Top of TASK INPUTS

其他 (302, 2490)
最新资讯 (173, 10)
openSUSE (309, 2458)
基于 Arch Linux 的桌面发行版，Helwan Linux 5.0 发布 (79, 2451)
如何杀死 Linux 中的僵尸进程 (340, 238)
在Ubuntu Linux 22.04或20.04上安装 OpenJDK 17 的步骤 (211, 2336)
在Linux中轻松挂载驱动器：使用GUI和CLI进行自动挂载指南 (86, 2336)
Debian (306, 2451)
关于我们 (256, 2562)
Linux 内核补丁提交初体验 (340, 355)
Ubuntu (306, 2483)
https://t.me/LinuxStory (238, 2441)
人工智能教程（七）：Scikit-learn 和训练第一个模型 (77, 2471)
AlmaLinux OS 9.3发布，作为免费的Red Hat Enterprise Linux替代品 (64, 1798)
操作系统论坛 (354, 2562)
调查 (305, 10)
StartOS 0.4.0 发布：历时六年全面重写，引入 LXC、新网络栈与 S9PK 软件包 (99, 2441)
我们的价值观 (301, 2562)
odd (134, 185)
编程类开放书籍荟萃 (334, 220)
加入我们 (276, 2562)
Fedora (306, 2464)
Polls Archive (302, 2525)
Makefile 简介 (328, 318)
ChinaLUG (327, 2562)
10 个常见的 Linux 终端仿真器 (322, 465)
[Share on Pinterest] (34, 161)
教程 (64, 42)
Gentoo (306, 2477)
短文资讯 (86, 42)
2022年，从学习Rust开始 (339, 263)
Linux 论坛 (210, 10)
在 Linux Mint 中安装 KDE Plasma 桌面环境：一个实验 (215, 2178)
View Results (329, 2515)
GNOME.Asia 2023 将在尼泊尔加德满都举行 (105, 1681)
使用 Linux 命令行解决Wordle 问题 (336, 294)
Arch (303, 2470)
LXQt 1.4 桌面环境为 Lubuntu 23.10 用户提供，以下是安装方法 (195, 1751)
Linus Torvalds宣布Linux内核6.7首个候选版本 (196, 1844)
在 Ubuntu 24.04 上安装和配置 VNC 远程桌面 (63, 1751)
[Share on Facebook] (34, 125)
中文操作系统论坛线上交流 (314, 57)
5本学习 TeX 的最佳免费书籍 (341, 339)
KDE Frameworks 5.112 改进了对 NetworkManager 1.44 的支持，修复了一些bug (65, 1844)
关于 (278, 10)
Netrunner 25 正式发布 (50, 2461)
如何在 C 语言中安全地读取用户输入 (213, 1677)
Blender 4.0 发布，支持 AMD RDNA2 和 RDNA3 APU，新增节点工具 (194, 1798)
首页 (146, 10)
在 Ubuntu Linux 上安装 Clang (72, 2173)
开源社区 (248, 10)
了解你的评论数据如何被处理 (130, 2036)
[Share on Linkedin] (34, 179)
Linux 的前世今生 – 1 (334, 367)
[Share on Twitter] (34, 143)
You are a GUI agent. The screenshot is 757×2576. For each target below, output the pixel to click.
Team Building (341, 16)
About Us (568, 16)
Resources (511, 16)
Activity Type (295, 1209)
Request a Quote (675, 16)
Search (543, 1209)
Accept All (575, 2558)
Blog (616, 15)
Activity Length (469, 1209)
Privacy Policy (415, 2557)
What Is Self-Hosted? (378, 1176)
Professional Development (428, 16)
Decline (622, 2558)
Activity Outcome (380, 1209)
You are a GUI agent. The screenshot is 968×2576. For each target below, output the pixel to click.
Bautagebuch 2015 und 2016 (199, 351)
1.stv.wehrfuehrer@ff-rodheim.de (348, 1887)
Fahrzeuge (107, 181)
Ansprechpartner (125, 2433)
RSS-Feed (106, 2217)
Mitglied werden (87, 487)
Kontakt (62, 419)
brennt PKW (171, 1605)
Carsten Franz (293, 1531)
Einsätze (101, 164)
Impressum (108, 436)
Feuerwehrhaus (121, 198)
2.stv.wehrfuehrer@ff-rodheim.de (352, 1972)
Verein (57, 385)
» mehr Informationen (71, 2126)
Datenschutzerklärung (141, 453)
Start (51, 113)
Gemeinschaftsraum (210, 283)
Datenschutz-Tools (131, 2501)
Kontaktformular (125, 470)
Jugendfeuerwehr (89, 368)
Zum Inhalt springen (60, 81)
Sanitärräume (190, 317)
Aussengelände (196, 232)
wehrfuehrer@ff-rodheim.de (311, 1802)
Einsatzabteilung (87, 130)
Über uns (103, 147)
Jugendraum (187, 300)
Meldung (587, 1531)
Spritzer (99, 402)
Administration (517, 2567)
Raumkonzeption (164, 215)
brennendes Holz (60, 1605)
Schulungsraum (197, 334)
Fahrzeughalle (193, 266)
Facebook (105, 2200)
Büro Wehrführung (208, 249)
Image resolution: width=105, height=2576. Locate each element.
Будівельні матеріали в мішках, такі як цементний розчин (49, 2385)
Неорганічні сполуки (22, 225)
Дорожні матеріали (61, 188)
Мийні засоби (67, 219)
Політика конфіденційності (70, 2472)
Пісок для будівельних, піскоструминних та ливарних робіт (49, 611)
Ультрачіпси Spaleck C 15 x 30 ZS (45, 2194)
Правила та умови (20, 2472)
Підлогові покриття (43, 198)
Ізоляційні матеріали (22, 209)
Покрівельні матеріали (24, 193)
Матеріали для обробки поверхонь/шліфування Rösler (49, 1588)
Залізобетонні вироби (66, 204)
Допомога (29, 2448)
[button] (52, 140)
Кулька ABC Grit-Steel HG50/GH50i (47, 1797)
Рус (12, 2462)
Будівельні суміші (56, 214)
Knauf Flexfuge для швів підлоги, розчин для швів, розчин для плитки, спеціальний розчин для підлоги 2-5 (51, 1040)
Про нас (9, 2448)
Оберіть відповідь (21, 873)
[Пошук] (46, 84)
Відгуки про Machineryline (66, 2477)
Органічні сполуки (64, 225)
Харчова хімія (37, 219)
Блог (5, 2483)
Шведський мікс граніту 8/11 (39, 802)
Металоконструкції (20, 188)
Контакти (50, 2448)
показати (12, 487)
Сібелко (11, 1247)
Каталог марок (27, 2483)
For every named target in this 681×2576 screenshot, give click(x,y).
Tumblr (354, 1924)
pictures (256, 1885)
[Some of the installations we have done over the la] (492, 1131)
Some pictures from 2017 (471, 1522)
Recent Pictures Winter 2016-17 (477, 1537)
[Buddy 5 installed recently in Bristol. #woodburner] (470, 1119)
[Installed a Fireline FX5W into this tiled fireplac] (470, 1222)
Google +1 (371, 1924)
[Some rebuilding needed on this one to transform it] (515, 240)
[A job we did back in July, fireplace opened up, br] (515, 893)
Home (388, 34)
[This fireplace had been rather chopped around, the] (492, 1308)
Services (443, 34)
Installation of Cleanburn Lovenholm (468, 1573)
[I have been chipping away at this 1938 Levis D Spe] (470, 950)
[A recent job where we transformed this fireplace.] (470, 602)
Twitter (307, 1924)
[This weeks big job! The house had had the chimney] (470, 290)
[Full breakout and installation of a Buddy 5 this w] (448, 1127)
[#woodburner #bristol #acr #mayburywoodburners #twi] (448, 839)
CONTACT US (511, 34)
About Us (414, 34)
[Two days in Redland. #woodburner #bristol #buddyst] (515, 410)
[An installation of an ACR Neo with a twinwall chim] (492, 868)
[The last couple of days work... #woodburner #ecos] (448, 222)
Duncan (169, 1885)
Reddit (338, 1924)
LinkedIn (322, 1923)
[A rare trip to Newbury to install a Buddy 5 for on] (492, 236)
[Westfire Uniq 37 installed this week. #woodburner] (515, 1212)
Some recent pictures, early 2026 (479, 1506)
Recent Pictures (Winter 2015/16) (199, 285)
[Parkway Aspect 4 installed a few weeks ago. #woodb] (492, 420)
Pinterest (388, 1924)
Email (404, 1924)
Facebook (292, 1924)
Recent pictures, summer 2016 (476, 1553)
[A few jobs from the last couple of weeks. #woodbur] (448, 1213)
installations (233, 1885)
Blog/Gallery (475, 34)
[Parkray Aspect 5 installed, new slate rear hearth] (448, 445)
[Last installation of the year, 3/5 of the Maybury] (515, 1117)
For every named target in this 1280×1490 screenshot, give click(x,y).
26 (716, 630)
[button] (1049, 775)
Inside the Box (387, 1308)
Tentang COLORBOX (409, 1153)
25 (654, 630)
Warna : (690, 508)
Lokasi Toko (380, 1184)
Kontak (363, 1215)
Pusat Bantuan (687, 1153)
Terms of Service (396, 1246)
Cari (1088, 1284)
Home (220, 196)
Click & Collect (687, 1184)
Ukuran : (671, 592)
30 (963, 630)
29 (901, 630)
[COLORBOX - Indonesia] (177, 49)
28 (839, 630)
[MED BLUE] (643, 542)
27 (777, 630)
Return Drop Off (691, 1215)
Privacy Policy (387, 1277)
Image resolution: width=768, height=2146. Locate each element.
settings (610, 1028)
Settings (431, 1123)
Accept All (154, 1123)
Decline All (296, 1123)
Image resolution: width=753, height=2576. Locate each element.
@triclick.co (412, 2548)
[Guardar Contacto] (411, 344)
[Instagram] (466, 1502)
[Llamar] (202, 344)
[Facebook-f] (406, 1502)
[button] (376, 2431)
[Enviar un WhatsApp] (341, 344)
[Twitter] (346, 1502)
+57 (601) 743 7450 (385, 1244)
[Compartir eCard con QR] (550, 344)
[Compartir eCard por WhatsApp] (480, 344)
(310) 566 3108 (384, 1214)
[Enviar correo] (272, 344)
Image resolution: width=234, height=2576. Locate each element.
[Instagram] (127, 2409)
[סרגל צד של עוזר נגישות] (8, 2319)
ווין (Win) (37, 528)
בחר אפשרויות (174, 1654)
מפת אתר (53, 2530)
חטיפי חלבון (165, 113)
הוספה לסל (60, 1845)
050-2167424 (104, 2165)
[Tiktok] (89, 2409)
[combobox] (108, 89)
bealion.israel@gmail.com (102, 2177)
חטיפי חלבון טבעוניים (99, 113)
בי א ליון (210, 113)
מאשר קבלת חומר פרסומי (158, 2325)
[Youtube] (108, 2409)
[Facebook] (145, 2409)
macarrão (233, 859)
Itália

Bottom of TASK INPUTS

**TASK TO CARRY OUT**. From the entries above, return exactly the line containing "10 个常见的 Linux 终端仿真器 (322, 465)", the line containing "Datenschutzerklärung (141, 453)", and all lines between, and nothing else.

**SOLUTION TO THE PROBLEM**.
10 个常见的 Linux 终端仿真器 (322, 465)
[Share on Pinterest] (34, 161)
教程 (64, 42)
Gentoo (306, 2477)
短文资讯 (86, 42)
2022年，从学习Rust开始 (339, 263)
Linux 论坛 (210, 10)
在 Linux Mint 中安装 KDE Plasma 桌面环境：一个实验 (215, 2178)
View Results (329, 2515)
GNOME.Asia 2023 将在尼泊尔加德满都举行 (105, 1681)
使用 Linux 命令行解决Wordle 问题 (336, 294)
Arch (303, 2470)
LXQt 1.4 桌面环境为 Lubuntu 23.10 用户提供，以下是安装方法 (195, 1751)
Linus Torvalds宣布Linux内核6.7首个候选版本 (196, 1844)
在 Ubuntu 24.04 上安装和配置 VNC 远程桌面 (63, 1751)
[Share on Facebook] (34, 125)
中文操作系统论坛线上交流 (314, 57)
5本学习 TeX 的最佳免费书籍 (341, 339)
KDE Frameworks 5.112 改进了对 NetworkManager 1.44 的支持，修复了一些bug (65, 1844)
关于 (278, 10)
Netrunner 25 正式发布 (50, 2461)
如何在 C 语言中安全地读取用户输入 (213, 1677)
Blender 4.0 发布，支持 AMD RDNA2 和 RDNA3 APU，新增节点工具 (194, 1798)
首页 (146, 10)
在 Ubuntu Linux 上安装 Clang (72, 2173)
开源社区 (248, 10)
了解你的评论数据如何被处理 (130, 2036)
[Share on Linkedin] (34, 179)
Linux 的前世今生 – 1 (334, 367)
[Share on Twitter] (34, 143)
You are a GUI agent. The screenshot is 757×2576. For each target below, output the pixel to click.
Team Building (341, 16)
About Us (568, 16)
Resources (511, 16)
Activity Type (295, 1209)
Request a Quote (675, 16)
Search (543, 1209)
Accept All (575, 2558)
Blog (616, 15)
Activity Length (469, 1209)
Privacy Policy (415, 2557)
What Is Self-Hosted? (378, 1176)
Professional Development (428, 16)
Decline (622, 2558)
Activity Outcome (380, 1209)
You are a GUI agent. The screenshot is 968×2576. For each target below, output the pixel to click.
Bautagebuch 2015 und 2016 (199, 351)
1.stv.wehrfuehrer@ff-rodheim.de (348, 1887)
Fahrzeuge (107, 181)
Ansprechpartner (125, 2433)
RSS-Feed (106, 2217)
Mitglied werden (87, 487)
Kontakt (62, 419)
brennt PKW (171, 1605)
Carsten Franz (293, 1531)
Einsätze (101, 164)
Impressum (108, 436)
Feuerwehrhaus (121, 198)
2.stv.wehrfuehrer@ff-rodheim.de (352, 1972)
Verein (57, 385)
» mehr Informationen (71, 2126)
Datenschutzerklärung (141, 453)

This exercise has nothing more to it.